# Cellular Mechanisms of Mac-1 Mediated Atheroprotection

> **NIH NIH K08** · UNIVERSITY OF MIAMI SCHOOL OF MEDICINE · 2021 · $115,007

## Abstract

TITLE: Cellular mechanisms of Mac-1 mediated atheroprotection
ABSTRACT
Introduction: This proposal outlines a five-year training program to support my transition into an independent
pharmacist-scientist, while studying the role of the Mac-1 integrin (CD11b/CD18) in atherosclerosis
development and complications. Candidate: I completed a Doctor of Pharmacy degree with honors at
Creighton University prior to beginning a postdoctoral fellowship at the University of Miami in May of 2016.
During my postdoctoral training, I expanded my expertise to basic and clinical vascular research, publishing 14
manuscripts and three more under review during this period. I was recently promoted to Research Assistant
Professor in the Department of Surgery, Miller School of Medicine at the University of Miami. Career
development plan: My mentors and I have put together a plan that builds upon my previous training to acquire
a diverse set of technical and leadership skills that will enhance my trajectory toward becoming an independent
investigator. These include microsurgery, mass cytometry, bone marrow transplantation, and grantsmanship
courses. Mentoring committee: I will work with a multidisciplinary team of experts (vascular surgery, vascular
biology, immunology, and integrin biology) who will provide mentorship and advice during my transition to
independence.
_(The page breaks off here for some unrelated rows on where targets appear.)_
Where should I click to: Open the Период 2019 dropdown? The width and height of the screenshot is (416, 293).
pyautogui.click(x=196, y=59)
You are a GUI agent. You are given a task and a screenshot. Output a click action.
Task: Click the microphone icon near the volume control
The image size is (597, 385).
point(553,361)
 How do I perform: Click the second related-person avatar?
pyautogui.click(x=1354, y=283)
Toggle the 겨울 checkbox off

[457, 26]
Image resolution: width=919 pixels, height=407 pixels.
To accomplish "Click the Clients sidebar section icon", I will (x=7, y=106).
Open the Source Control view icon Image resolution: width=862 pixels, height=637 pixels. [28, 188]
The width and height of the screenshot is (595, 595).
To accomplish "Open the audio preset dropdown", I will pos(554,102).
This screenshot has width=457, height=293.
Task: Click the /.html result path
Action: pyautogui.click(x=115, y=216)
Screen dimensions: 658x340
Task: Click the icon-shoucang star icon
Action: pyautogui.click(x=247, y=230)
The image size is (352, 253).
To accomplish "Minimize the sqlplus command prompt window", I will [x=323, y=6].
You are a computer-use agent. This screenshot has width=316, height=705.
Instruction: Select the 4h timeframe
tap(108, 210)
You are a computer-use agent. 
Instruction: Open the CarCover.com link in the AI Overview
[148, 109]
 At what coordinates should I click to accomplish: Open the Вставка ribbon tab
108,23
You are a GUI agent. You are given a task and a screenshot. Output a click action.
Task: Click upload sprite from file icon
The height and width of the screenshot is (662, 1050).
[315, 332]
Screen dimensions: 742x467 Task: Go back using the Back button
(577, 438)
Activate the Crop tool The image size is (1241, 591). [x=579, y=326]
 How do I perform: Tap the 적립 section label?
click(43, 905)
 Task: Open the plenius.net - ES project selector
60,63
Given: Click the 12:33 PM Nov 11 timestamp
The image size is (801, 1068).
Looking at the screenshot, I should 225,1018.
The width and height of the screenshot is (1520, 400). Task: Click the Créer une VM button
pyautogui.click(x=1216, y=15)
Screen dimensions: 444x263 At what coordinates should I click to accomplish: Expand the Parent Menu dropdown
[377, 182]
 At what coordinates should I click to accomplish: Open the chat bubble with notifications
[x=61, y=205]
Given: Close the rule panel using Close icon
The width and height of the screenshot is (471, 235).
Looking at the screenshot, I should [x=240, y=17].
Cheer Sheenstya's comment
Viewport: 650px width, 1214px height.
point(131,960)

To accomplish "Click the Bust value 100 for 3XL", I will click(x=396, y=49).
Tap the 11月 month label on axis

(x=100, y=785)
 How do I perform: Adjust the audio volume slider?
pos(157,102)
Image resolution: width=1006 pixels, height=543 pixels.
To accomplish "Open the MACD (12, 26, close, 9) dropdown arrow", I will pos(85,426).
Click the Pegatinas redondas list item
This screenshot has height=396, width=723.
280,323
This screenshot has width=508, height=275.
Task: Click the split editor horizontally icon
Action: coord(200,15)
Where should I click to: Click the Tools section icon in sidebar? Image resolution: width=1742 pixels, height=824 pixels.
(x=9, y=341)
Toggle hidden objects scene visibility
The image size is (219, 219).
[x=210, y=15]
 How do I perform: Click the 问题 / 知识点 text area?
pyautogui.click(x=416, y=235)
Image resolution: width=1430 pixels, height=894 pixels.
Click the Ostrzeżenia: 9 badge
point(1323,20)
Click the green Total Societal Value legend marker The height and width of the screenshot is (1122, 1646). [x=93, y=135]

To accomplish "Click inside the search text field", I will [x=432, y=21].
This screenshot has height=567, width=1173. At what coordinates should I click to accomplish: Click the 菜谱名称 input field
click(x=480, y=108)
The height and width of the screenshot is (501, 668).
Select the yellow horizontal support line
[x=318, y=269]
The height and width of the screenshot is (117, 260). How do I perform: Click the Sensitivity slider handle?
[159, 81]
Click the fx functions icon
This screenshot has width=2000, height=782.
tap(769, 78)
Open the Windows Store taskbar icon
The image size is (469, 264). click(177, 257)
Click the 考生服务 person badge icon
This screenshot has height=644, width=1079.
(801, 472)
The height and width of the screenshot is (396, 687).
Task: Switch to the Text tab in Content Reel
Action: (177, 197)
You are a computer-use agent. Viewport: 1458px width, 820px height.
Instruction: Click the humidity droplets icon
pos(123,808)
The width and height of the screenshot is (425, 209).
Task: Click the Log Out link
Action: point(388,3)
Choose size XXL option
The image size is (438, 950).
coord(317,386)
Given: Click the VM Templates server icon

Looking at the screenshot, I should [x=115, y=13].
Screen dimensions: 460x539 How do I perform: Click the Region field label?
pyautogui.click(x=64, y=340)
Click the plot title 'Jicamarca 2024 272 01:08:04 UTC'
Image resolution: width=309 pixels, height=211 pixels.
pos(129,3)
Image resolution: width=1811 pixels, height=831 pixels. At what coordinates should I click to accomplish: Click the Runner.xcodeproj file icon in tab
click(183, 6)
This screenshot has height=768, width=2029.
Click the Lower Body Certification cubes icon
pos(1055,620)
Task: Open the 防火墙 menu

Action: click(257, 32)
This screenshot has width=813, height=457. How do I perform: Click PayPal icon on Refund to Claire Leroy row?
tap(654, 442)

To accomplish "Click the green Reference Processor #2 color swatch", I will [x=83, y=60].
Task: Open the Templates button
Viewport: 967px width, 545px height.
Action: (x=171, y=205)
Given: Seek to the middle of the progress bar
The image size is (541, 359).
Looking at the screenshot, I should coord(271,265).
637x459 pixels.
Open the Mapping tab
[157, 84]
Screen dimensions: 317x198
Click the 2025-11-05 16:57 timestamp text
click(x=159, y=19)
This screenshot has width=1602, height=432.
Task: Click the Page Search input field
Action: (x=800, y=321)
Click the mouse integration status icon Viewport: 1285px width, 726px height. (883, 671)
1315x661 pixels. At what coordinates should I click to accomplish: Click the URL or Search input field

My mentors and advisors are recognized investigators in their respective fields with an
excellent record of funding, publications, and mentorship. We have agreed that I will publish as senior author
since the beginning of my K08 training to speed up my transition to independence. Environment/Institutional
support: I have the full commitment of my department, which will ensure laboratory and office space, 95%
protected time for research, support personnel, and full access to equipment and shared resources. Research
plan: My overall scientific goal is to find better therapies for atherosclerosis and to potentially help regress
established plaques. My central hypothesis is that Mac-1 activation decreases atherosclerotic burden by
reducing monocyte infiltration and promoting a pro-resolving macrophage phenotype through inhibition of the
IL-13 receptor. This hypothesis is built upon strong preliminary data using a pharmacological Mac-1 agonist
and a novel knock-in model of Mac-1 activation, with both approaches supporting an atheroprotective role for
the Mac-1 receptor. I will test my hypothesis in three specific aims that will determine if Mac-1: 1) controls
atherogenesis and monocyte recruitment in early disease, 2) modulates macrophage differentiation in plaques,
and 3) promotes inflammation resolution and efflux of macrophages in existing lesions. Expected outcomes: I
have the necessary research tools and resources to complete my research plan as outlined in the proposal. I
expect to publish at least three top-quality manuscripts during the first three years of my training. I plan to apply
for my first R01 in ...

## Key facts

- **NIH application ID:** 10166913
- **Project number:** 5K08HL151747-02
- **Recipient organization:** UNIVERSITY OF MIAMI SCHOOL OF MEDICINE
- **Principal Investigator:** Laisel Martinez
- **Activity code:** K08 (R01, R21, SBIR, etc.)
- **Funding institute:** NIH
- **Fiscal year:** 2021
- **Award amount:** $115,007
- **Award type:** 5
- **Project period:** 2020-05-18 → 2025-04-30

## Primary source

NIH RePORTER: https://reporter.nih.gov/project-details/10166913

## Citation

> US National Institutes of Health, RePORTER application 10166913, Cellular Mechanisms of Mac-1 Mediated Atheroprotection (5K08HL151747-02). Retrieved via AI Analytics 2026-05-22 from https://api.ai-analytics.org/grant/nih/10166913. Licensed CC0.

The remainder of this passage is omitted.